╔══

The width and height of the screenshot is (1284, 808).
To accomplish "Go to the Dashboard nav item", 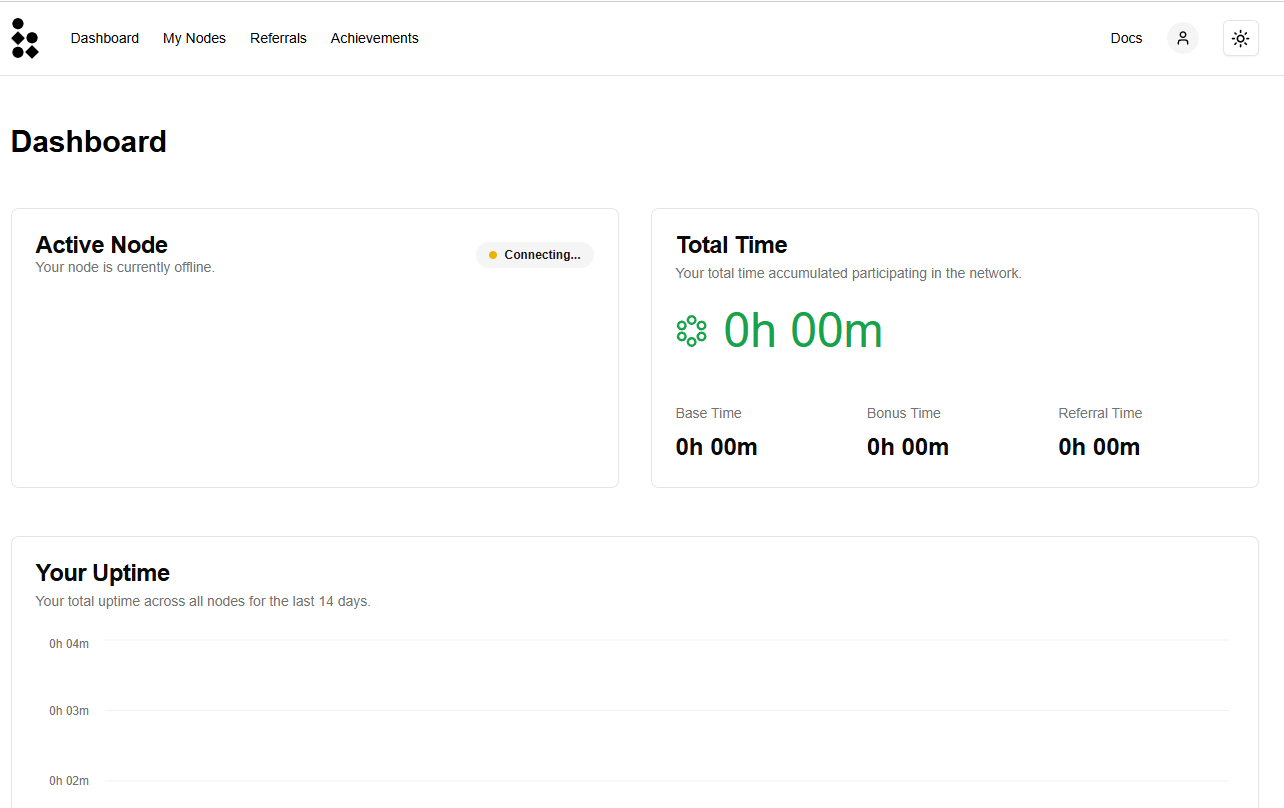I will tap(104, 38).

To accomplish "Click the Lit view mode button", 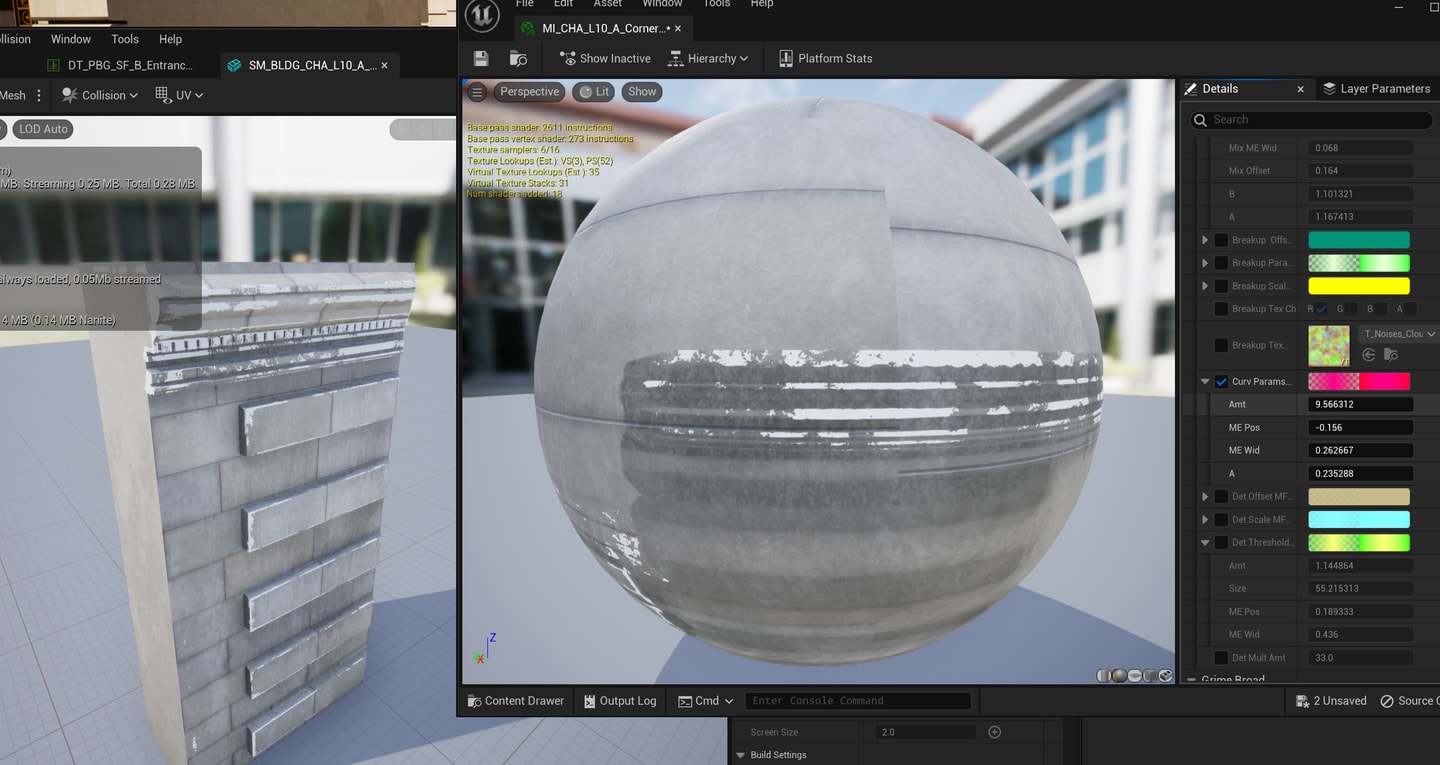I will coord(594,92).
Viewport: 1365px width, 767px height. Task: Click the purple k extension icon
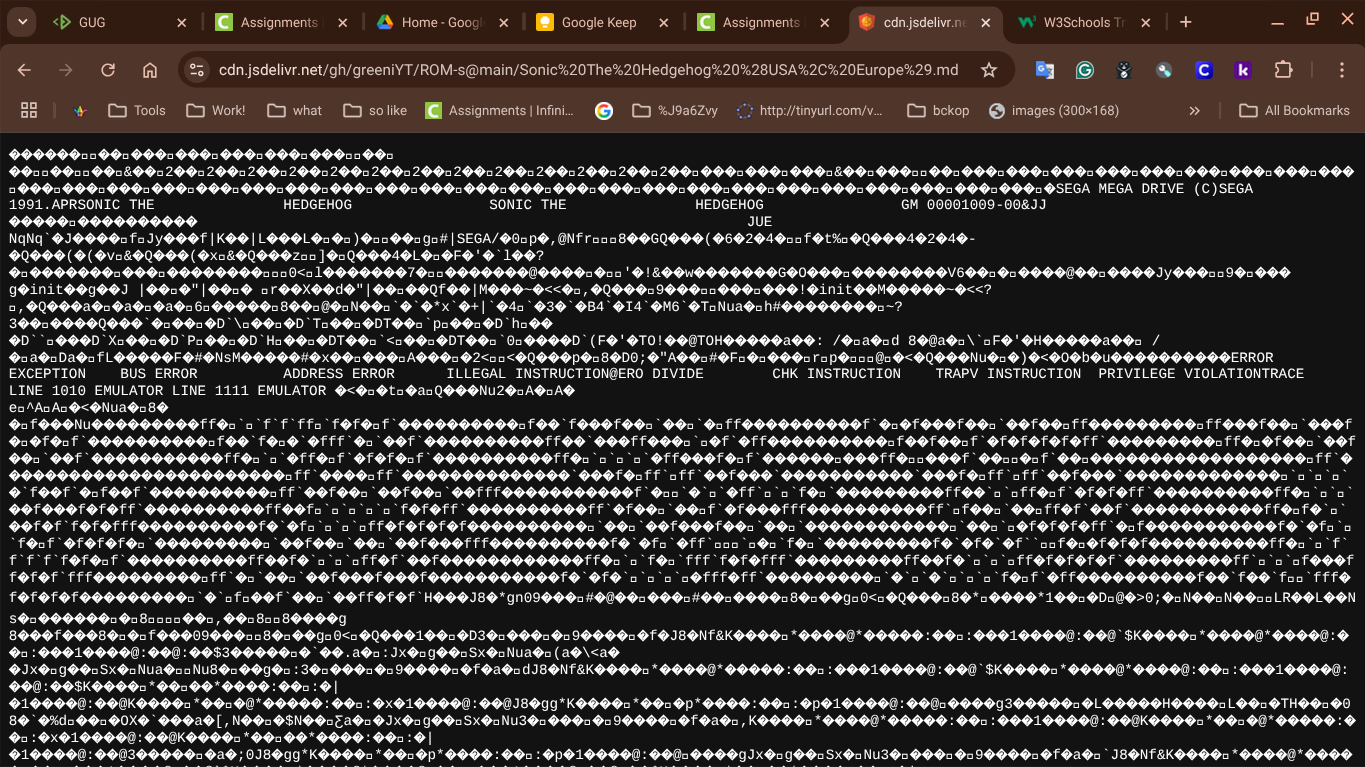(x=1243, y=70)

╚══

Output exactly the lines from the line containing "Viewport: 1365px width, 767px" through the last line of the records, both included, and leave out every picture.

### EXERCISE RESULT
Viewport: 1365px width, 767px height. Task: Click the purple k extension icon
(x=1243, y=70)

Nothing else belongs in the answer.